Despite her tough yet sensitive and forgiving outlook, I was left with a sense of hope and possibility for living and seeing in a new way. As she told PBS, “Indigenous people want to see harmony restored to the Earth.” It’s at once a bold statement, a hopeful vision and a longed-for rebalancing. These ideas are beautifully articulated in her hospitable poem.
Allison Hedge Coke has worked as a mentor and teacher with Native Americans “on reservations, in urban areas, in juvenile facilities, mental institutions, and in prisons” and several other at-risk youth communities. She came of age cropping tobacco and working fields, waters and working in factories.
She earned an AFAW in creative writing on the old Institute for American Indian Arts campus in Santa Fe, attended two Jack Kerouac School of Disembodied Poetics Summer Writing Programs (on invited fellowships), and earned an MFA from Vermont College (1995).
The Joy, Sorrow and Forgiveness of the US as Unrepentant Child
“During the disruption of the land, the mother is waiting for the child to accept advice,” Hedge Coke, who is of mixed heritage, explains of her poem. “The child is going through its toddler or adolescent stage when it’s acting out. But the mother knows the child will accept reason. And then it will be time to reclaim the beauty of the Earth, the reverence, the peace and harmony.”
Hedge Coke uses the imagery of a mother singing to her child, and then waiting for the child to mature and enter a time of reason. She says the poem was born not out of anger but concern for what she saw happening in the United States 12 years ago. She said she was especially alarmed by the greediness of politicians to take natural resources from the land, according to PBS.
I find her poem to be incredibly moving and generous. The fraught emotion of the mother-child bond illustrates the complex, painful and deeply respectful relationship between Native Americans and the stolen land we now call the US. Hedge Coke is kind enough to give us a way forward, continuing to sing.
“There’s always something at work beyond us. No matter how bad things get, there’s a way to make things over. There’s a way to add love, to restore balance again,” Hedge Coke reassures us.
I hope we can all absorb her nuanced perspective and that it can go deep into her profound questions and long-needed self-reflection this Thanksgiving. And may we too have love and restore balance.
America, I Sing Back By Allison Adelle Hedge Coke
for Phil Young, my father, Robert Hedge Coke, Whitman, and Hughes
America, I sing back.

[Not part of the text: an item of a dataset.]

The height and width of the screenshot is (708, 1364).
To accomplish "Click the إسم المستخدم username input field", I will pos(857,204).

Sing back what sung you in.
Sing back the moment you cherished breath.
Sing you home into yourself and back to reason.
Oh, before America began to sing, I sung her to sleep,
held her cradleboard, wept her into day.
My song gave her creation, prepared her delivery,
held her severed cord beautifully beaded.

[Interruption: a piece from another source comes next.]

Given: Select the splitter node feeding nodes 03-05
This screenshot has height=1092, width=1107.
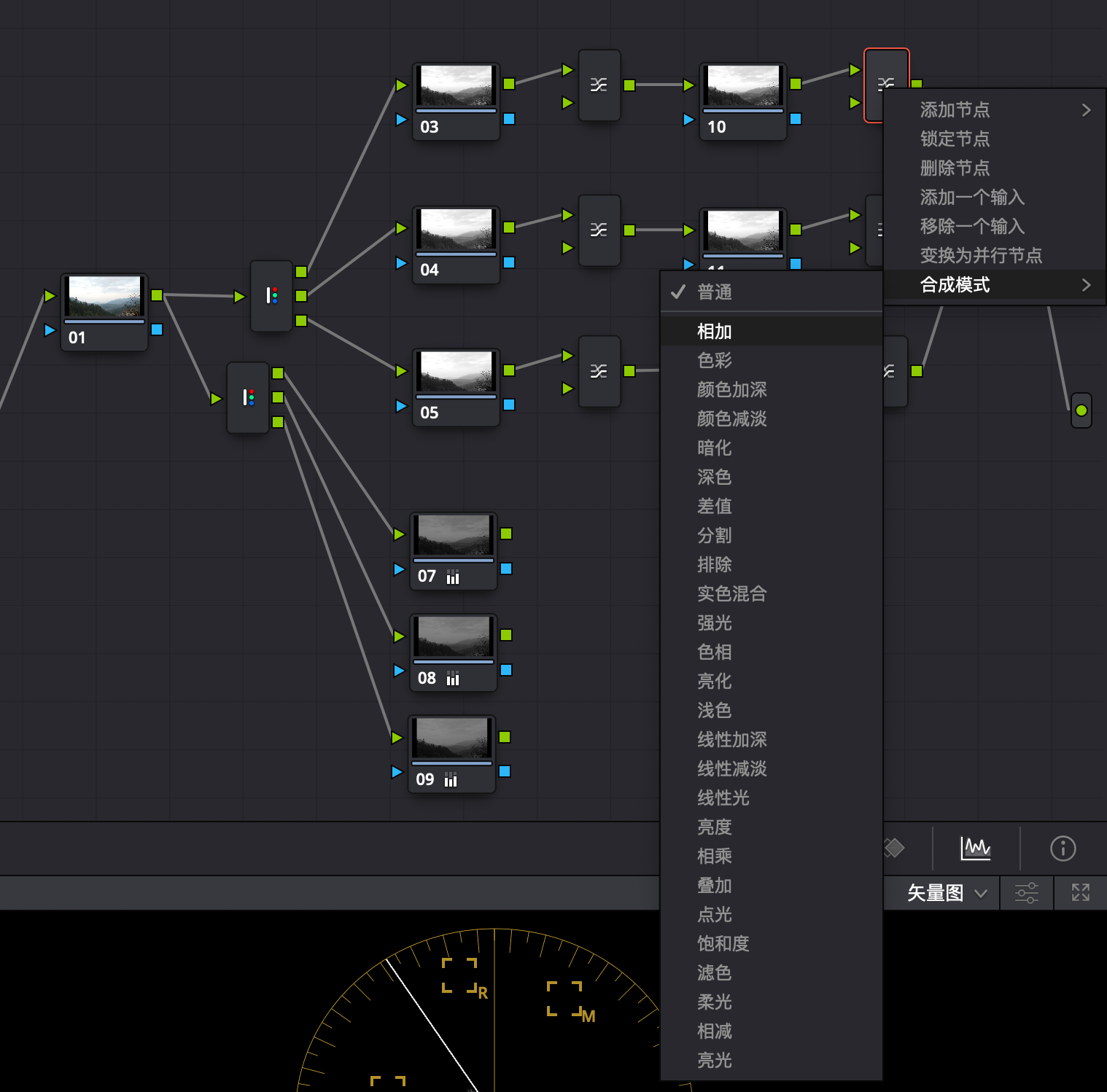Looking at the screenshot, I should 271,295.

My song helped her stand, held her hand for first steps,
nourished her very being, fed her, placed her three sisters strong.
My song comforted her as she battled my reason
broke my long held footing sure, as any child might do.
Lo, as she pushed herself away, forced me to remove myself,
as I cried this country, my song grew roses in each tear’s fall.
My blood veined rivers, painted pipestone quarries
circled canyons, while she made herself maiden fine.
Oh, but here I am, here I am, here, I remain high on each and every peak,
carefully rumbling her great underbelly, prepared to pour forth singing—
and sing again I will, as I have always done.
Never silenced unless in the company of strangers, singing
the stoic face, polite repose, polite, while dancing deep inside, polite
Mother of her world. Sister of myself.
When my song sings aloud again. When I call her back to cradle.
Call her to peer into waters, to behold herself in dark and light,
day and night, call her to sing along, call her to mature, to envision—
Then, she will make herself over. My song will make it so
When she grows far past her self-considered purpose,
I will sing her back, sing her back. I will sing. Oh, I will—I do.
America, I sing back. Sing back what sung you in.